Summer Solstice


When I was a kid, summer was like magic.  During those summers long ago, I would wake up in the morning with a rush of possibility.  There would be this fierce sense of joy that would fill my chest as I contemplated the day to come.  

And those days would last so long, wouldn't they?  When I was young I wanted to wring every bit if adventure out of those summer days and nights.  I would stay outside as long as I could---until it was almost too dark to see.  

One memory seems to stand out for me today--it's one that I've brought to mind over and again throughout my life.  

In my mind's eye I can see myself at age 10, catching fireflies with my cousins in the gathering South Carolina dusk.  My parents are young--younger than I am now.  My grandmother, four uncles and my aunt are alive and laughing.  

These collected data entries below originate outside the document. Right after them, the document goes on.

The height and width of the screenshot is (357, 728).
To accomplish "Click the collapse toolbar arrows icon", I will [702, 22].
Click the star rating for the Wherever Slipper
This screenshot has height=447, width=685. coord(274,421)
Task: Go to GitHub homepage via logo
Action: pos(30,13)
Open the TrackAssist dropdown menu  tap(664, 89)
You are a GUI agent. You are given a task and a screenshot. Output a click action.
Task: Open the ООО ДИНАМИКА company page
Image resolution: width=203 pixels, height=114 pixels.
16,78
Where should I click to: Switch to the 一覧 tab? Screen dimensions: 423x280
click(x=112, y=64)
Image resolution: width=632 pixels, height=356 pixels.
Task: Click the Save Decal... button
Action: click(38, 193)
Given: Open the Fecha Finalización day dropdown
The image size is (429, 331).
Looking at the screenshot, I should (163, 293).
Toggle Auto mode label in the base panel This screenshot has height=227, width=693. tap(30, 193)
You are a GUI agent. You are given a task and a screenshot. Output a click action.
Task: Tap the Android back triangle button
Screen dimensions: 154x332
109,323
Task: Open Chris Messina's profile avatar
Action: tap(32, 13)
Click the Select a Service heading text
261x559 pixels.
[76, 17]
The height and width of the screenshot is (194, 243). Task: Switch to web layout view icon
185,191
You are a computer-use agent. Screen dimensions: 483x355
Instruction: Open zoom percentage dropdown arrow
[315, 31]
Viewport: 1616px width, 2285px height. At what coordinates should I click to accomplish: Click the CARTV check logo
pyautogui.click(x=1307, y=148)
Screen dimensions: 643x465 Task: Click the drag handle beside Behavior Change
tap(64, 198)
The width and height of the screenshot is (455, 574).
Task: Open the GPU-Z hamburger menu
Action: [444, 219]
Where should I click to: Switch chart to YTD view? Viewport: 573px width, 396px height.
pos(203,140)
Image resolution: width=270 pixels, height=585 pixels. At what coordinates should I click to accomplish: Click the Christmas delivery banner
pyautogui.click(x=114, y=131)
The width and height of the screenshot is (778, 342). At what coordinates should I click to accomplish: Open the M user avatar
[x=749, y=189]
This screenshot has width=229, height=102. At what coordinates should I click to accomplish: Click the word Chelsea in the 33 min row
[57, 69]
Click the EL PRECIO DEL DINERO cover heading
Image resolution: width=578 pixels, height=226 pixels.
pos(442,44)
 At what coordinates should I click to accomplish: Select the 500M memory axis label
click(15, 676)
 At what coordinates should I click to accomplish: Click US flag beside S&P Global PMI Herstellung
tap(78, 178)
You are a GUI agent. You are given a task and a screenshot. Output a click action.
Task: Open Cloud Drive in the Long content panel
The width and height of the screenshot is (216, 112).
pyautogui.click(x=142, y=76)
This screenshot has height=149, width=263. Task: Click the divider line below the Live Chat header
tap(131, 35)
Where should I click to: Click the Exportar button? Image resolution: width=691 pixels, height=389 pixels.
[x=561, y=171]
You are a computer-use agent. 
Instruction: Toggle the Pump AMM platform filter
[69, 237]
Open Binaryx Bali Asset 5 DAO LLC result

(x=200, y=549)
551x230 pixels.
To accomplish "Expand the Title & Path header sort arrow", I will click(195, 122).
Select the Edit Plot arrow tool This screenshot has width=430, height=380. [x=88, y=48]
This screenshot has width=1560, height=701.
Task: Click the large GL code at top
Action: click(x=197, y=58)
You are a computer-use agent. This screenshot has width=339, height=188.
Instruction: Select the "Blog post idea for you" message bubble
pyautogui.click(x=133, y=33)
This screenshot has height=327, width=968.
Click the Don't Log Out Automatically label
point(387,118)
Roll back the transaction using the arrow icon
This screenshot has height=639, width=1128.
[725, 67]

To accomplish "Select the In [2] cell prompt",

It was a holy moment, and it is a gift to be able to recall it with such vivid detail.  

In the New Testament, there is a Greek word that gets used to describe holy time: the word kairos.   This word speaks of the "fullness of time," or a moment when the space between this world and the next becomes thin enough to actually feel the presence of God.  

There's a heaviness that comes with that feeling.  The air is thicker.  Time seems to slow. You feel a rush of possibility--a fierce sense of joy.  The ancient Hebrew people described this as the kavod or the "heaviness" of God's glory.  

Frederick Buechener spoke of this once when he wrote of a similar experience, "It was not much and lasted only for a moment before it was gone. But it happened--this glimpse of something dimly seen, dimly heard, this sense of something deeply hidden."  

On this, the longest day of the year, may you approach it with a sense of joy and possibility.  May you find the thin places where you feel God's glory.  May you have glorious moments of kairos time with friends and loved ones.  

And may the grace and peace of our Lord Jesus Christ be with you now and always. Amen.